Marcos ruled to return to the Philippines after election erosion

May 10 (Reuters) – Ferdinand Marcos Jr., the son of the Philippine dictator who was ousted in a popular uprising in 1986, won the presidential election by a wide margin on Monday, unofficial results reported, marking a stunning comeback for the country’s most famous. political dynasty. Read more

Below is a reaction to his victory.

Peter Mumford, Head of Eurasia Group Practice, South and Southeast Asia, Singapore

“Marcos’ apparent landslide electoral victory is not a guarantee that he will be a popular and/or effective leader, but that he will start his presidency strong. In particular, it will create strong initial traction for members of Congress……and will mean that more technocrats/economists will be willing to serve in his government” .

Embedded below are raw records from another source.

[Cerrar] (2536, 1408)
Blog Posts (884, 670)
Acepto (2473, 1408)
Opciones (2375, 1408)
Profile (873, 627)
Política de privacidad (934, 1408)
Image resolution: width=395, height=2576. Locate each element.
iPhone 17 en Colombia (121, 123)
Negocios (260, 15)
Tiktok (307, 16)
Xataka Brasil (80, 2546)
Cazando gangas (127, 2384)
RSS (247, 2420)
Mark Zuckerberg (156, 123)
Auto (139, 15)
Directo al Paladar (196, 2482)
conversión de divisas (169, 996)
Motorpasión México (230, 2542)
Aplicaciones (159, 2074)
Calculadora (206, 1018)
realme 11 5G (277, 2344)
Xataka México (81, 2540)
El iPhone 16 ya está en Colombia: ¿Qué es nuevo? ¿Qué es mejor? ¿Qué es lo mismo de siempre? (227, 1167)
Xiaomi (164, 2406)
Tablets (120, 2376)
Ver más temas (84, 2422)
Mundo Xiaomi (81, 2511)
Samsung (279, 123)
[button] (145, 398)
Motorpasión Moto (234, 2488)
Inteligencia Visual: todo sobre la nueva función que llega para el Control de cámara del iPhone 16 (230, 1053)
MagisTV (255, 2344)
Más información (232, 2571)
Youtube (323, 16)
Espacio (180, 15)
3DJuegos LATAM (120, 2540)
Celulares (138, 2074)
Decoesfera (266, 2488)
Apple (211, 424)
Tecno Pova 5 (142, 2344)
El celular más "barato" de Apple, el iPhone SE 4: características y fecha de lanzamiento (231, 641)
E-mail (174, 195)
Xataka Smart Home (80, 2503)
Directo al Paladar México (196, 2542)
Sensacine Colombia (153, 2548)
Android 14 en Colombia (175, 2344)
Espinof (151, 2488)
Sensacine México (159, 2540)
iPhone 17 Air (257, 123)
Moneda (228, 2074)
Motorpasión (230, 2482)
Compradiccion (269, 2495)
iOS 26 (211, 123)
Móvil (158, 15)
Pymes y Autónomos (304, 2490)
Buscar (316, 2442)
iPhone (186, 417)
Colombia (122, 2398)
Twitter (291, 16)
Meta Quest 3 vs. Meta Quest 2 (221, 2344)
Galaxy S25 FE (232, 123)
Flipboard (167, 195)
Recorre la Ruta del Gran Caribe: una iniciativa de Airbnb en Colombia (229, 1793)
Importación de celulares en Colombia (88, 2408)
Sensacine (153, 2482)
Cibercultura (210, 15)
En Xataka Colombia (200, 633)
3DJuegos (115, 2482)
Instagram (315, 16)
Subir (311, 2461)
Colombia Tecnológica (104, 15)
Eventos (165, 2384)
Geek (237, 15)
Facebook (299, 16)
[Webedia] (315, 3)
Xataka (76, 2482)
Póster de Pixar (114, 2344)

Register now to get free unlimited access to

“One of the key watch points under his administration will be whether corruption and nepotism – risks already noticeable in the Philippines – are worsening. It will be interesting to monitor whether he realizes these concerns and signals/takes action in the coming weeks to reassure foreign investors, or if He often appoints other close family and personal relationships to key positions, reiterating investors’ concerns.”

Alex Holmes, Emerging Asian Economist, Capital Economics

“The victory puts Marcos in a strong position. Given his family background and political career achieved thus far, there are concerns among investors that his election will fuel corruption, nepotism and mismanagement.”

Marcos provided few policy details during the election campaign. But the one thing he is keen to do is to resume President Duterte’s “build, build, build” infrastructure program, which he hopes will be “expanded and improved.” There is no doubt that the Philippines would benefit from a modernization Its infrastructure ranks among the worst in Asia.”

Philippine presidential candidate Ferdinand “Bong Pong” Marcos Jr., son of late dictator Ferdinand Marcos, speaks during an election rally in Lipa, Batangas Province, Philippines, April 20, 2022. REUTERS/Eluisa López/File Photo

“The incoming president is also keen to pursue closer ties with China. Low interest rate loans from China could help reduce the financial impact of an infrastructure push.

“China’s courtship is likely to involve a trade-off in relations with the Philippines’ traditional ally, the United States. The BPO sector is a huge source of remittances.”

Timario Rivera, Former Professor of Political Science, University of the Philippines

“Marcos Jr.’s victory signals the worst rise and concentration of dynastic political power in the country’s political history. But (Vice President Lenny) Robredo’s campaign has also generated an opposition force that can challenge the immunities of the ruling regime if it is sufficiently led by progressive leaders who can inspire and move people with them.”

Greg Pauling, Fellow and Senior Director, Southeast Asia Program, Center for Strategic and International Studies, Washington

“He will soon be the duly elected president. But 2022 is not 1972. This is not the end of Philippine democracy, though it may hasten its decay.”

“It would be better for the United States to participate than to criticize the headwinds of democracy plaguing the Philippines.”

“Marcos is one of the symbols of politics. He avoided presidential debates, avoided interviews, and was silent on most issues. However, he was clear that he would like to make another fissure in improving relations with Beijing.”

Register now to get free unlimited access to

(Reporting by Karen Lima and Martin Petty) Editing by Nick McPhee and Ed Davis

Our Standards: Thomson Reuters Trust Principles.